TASK ITEM ▸ Write out each line of the entries exactly, starting at the first and finishing with the line that contains "You are a computer-use agent. This".

Collected data entries:
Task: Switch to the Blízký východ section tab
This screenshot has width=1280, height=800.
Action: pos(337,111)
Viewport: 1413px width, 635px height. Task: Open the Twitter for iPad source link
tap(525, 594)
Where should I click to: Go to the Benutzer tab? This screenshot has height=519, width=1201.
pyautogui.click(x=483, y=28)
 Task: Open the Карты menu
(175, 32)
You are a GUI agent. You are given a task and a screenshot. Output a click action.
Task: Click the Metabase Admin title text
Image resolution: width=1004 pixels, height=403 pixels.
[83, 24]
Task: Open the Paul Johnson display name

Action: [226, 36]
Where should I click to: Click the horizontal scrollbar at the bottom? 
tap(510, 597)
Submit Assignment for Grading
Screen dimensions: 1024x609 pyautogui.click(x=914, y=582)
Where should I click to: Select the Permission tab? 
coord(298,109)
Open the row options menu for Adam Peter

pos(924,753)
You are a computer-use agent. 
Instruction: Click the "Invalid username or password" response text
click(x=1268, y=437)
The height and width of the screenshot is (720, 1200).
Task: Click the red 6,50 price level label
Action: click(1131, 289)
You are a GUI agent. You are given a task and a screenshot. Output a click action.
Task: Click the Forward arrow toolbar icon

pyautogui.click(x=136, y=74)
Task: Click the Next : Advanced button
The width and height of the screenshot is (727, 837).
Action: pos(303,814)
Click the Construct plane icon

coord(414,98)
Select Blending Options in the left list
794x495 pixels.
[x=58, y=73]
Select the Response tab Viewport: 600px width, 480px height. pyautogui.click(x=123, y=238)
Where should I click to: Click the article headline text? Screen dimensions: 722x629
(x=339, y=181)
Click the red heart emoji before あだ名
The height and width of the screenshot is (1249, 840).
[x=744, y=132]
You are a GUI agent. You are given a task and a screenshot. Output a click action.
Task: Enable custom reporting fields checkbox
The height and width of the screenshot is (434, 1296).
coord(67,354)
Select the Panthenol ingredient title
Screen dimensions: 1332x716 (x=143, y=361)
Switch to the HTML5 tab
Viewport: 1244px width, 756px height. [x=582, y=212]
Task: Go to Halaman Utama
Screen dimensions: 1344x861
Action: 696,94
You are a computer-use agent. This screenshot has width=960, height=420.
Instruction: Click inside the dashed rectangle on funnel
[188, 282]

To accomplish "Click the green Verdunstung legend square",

EXERCISE RESULT ▸
Task: Switch to the Blízký východ section tab
This screenshot has width=1280, height=800.
Action: pos(337,111)
Viewport: 1413px width, 635px height. Task: Open the Twitter for iPad source link
tap(525, 594)
Where should I click to: Go to the Benutzer tab? This screenshot has height=519, width=1201.
pyautogui.click(x=483, y=28)
 Task: Open the Карты menu
(175, 32)
You are a GUI agent. You are given a task and a screenshot. Output a click action.
Task: Click the Metabase Admin title text
Image resolution: width=1004 pixels, height=403 pixels.
[83, 24]
Task: Open the Paul Johnson display name

Action: [226, 36]
Where should I click to: Click the horizontal scrollbar at the bottom? 
tap(510, 597)
Submit Assignment for Grading
Screen dimensions: 1024x609 pyautogui.click(x=914, y=582)
Where should I click to: Select the Permission tab? 
coord(298,109)
Open the row options menu for Adam Peter

pos(924,753)
You are a computer-use agent. 
Instruction: Click the "Invalid username or password" response text
click(x=1268, y=437)
The height and width of the screenshot is (720, 1200).
Task: Click the red 6,50 price level label
Action: click(1131, 289)
You are a GUI agent. You are given a task and a screenshot. Output a click action.
Task: Click the Forward arrow toolbar icon

pyautogui.click(x=136, y=74)
Task: Click the Next : Advanced button
The width and height of the screenshot is (727, 837).
Action: pos(303,814)
Click the Construct plane icon

coord(414,98)
Select Blending Options in the left list
794x495 pixels.
[x=58, y=73]
Select the Response tab Viewport: 600px width, 480px height. pyautogui.click(x=123, y=238)
Where should I click to: Click the article headline text? Screen dimensions: 722x629
(x=339, y=181)
Click the red heart emoji before あだ名
The height and width of the screenshot is (1249, 840).
[x=744, y=132]
You are a GUI agent. You are given a task and a screenshot. Output a click action.
Task: Enable custom reporting fields checkbox
The height and width of the screenshot is (434, 1296).
coord(67,354)
Select the Panthenol ingredient title
Screen dimensions: 1332x716 (x=143, y=361)
Switch to the HTML5 tab
Viewport: 1244px width, 756px height. [x=582, y=212]
Task: Go to Halaman Utama
Screen dimensions: 1344x861
Action: 696,94
You are a computer-use agent. This screenshot has width=960, height=420.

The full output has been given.